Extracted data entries
§

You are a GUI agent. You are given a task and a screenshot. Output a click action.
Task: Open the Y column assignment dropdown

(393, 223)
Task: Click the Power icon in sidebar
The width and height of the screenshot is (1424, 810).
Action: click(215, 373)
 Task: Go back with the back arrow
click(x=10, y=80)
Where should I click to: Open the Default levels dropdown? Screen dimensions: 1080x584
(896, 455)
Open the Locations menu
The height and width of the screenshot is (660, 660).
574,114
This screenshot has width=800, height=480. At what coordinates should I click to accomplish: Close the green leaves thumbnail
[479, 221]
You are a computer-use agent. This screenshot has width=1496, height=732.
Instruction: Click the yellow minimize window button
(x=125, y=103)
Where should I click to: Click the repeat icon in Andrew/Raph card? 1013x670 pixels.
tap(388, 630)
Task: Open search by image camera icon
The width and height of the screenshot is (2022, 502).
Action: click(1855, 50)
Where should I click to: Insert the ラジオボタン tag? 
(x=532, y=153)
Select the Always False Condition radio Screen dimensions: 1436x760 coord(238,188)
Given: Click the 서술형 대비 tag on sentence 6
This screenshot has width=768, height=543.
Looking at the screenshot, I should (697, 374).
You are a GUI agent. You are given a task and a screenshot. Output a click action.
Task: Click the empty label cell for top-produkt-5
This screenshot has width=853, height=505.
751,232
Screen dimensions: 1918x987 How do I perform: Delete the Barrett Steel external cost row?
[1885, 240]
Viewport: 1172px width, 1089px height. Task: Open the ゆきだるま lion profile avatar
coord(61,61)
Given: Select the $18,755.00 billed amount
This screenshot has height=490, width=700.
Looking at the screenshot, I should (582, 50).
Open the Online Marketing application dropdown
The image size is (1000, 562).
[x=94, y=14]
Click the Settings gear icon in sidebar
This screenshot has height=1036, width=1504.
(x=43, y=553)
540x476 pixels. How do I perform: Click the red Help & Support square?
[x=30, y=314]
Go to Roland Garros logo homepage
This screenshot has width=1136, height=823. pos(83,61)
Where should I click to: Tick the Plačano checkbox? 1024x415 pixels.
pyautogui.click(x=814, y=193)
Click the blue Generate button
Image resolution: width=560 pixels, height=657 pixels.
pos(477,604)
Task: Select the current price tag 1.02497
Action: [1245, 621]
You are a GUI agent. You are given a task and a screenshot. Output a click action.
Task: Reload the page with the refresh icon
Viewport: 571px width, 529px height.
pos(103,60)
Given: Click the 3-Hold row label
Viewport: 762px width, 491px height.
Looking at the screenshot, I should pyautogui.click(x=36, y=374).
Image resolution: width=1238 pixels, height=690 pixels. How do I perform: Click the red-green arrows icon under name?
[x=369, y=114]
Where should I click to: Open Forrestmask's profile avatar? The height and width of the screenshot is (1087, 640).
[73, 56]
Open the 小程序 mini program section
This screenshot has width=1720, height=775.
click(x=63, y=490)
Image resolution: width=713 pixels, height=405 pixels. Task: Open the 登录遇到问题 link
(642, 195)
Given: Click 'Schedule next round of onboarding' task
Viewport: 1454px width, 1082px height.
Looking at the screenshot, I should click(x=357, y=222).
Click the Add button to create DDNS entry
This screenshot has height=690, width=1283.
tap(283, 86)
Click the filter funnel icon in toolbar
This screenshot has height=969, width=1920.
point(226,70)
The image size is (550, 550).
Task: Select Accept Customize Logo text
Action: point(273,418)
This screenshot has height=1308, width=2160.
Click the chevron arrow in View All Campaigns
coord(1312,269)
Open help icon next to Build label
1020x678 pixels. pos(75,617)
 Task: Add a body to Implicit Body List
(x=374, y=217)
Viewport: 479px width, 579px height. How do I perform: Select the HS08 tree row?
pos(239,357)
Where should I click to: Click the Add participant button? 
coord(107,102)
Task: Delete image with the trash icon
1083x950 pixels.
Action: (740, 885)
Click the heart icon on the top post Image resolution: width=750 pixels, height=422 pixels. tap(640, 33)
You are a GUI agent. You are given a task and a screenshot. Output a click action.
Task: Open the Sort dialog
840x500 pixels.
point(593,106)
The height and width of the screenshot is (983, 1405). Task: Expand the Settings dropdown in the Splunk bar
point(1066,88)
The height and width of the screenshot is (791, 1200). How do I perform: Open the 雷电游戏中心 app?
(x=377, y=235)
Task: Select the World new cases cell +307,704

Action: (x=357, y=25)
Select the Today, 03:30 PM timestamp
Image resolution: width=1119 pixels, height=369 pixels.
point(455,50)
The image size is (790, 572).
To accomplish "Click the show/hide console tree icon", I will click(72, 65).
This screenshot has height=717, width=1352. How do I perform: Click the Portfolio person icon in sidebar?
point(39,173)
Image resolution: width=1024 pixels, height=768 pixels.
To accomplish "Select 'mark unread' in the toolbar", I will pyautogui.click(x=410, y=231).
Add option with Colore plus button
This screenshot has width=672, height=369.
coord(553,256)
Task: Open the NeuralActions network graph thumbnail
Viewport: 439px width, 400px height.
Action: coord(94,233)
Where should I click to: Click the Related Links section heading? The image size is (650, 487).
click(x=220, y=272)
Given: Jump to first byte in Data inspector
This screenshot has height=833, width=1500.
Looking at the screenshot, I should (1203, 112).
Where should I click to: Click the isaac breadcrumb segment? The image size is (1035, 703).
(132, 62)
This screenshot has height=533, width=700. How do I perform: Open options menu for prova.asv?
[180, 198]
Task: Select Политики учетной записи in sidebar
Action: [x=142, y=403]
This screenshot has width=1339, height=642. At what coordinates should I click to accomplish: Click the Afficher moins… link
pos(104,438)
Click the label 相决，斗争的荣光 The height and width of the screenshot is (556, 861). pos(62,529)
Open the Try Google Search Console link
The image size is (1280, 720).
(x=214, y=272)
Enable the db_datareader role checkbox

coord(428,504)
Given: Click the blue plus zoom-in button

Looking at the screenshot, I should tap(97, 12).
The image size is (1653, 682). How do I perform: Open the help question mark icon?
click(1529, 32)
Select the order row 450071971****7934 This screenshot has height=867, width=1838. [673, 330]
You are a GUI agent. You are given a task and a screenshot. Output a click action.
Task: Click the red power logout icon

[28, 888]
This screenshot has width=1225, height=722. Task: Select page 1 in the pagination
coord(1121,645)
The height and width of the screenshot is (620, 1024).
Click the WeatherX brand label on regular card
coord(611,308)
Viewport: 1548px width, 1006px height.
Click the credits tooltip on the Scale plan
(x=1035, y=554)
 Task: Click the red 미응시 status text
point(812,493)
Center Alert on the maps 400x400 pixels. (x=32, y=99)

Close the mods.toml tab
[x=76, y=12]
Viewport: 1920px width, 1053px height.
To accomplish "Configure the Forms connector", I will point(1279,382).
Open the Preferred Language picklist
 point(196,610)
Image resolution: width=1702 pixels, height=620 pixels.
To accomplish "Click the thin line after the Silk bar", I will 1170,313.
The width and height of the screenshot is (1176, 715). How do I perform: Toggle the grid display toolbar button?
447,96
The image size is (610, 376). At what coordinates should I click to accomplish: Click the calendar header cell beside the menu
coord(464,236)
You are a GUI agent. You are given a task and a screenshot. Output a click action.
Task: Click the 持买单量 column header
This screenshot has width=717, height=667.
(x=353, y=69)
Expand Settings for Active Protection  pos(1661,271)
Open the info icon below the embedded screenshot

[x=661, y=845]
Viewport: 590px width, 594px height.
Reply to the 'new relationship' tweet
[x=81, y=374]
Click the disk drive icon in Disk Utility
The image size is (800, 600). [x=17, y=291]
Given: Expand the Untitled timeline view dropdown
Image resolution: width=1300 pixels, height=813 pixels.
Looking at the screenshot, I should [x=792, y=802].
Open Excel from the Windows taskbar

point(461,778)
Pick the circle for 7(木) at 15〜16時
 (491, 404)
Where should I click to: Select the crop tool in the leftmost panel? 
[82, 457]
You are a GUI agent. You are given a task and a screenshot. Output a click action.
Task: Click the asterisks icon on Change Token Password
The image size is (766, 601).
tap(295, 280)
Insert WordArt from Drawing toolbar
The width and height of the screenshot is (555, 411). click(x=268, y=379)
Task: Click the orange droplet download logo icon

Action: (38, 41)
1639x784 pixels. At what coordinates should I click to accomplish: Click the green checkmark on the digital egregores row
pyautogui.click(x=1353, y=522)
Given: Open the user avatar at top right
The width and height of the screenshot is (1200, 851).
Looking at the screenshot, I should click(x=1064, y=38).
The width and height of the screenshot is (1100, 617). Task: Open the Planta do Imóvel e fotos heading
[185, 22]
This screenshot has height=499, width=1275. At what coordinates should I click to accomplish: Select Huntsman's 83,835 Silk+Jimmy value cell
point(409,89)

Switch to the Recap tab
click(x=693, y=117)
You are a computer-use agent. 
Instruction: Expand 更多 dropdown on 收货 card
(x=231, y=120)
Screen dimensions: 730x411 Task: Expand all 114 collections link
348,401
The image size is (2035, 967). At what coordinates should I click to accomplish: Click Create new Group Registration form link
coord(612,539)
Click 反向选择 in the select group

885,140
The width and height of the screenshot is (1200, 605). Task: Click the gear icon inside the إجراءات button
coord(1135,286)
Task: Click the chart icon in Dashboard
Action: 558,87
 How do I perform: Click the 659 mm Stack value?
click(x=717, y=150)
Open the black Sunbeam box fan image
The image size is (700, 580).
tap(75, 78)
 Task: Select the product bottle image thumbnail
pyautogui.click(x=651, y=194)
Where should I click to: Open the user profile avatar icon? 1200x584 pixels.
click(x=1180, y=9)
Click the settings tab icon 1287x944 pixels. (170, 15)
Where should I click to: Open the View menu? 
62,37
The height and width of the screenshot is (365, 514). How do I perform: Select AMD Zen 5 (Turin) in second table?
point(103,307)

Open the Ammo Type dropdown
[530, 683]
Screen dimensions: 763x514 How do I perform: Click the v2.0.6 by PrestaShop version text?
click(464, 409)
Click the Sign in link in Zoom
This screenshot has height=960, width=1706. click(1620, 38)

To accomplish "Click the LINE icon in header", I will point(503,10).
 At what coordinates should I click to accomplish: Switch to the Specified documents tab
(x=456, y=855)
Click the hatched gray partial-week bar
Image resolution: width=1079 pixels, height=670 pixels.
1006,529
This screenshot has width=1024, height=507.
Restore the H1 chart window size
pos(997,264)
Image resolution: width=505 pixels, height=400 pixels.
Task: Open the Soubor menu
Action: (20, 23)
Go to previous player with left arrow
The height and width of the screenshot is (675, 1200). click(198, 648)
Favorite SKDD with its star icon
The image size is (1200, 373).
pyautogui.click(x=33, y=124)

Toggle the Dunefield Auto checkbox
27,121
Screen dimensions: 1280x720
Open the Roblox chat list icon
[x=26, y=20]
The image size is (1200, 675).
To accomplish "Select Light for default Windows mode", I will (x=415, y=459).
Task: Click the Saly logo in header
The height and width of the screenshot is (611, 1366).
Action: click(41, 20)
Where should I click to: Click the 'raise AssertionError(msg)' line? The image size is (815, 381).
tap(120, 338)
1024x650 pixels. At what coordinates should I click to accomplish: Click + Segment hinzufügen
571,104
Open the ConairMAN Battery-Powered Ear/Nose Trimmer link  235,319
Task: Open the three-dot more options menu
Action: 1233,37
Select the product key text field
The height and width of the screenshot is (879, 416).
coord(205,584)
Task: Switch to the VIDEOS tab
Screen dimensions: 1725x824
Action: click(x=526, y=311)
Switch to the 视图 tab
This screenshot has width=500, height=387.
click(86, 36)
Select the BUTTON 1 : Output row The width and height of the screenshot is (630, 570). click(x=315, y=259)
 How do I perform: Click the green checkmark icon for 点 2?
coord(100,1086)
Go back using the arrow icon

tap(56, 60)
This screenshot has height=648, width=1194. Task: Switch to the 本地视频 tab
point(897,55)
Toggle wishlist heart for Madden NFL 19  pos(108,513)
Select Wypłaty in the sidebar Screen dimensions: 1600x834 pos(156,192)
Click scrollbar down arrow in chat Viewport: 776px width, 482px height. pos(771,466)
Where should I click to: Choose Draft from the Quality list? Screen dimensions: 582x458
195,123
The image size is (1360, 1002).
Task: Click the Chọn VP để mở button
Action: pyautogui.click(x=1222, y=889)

§

Give the lines from the one containing "This screenshot has width=500, height=387." through the end of the entries again, exactly as written and with no other lines.

▸ **Completed task**:
This screenshot has width=500, height=387.
click(86, 36)
Select the BUTTON 1 : Output row The width and height of the screenshot is (630, 570). click(x=315, y=259)
 How do I perform: Click the green checkmark icon for 点 2?
coord(100,1086)
Go back using the arrow icon

tap(56, 60)
This screenshot has height=648, width=1194. Task: Switch to the 本地视频 tab
point(897,55)
Toggle wishlist heart for Madden NFL 19  pos(108,513)
Select Wypłaty in the sidebar Screen dimensions: 1600x834 pos(156,192)
Click scrollbar down arrow in chat Viewport: 776px width, 482px height. pos(771,466)
Where should I click to: Choose Draft from the Quality list? Screen dimensions: 582x458
195,123
The image size is (1360, 1002).
Task: Click the Chọn VP để mở button
Action: pyautogui.click(x=1222, y=889)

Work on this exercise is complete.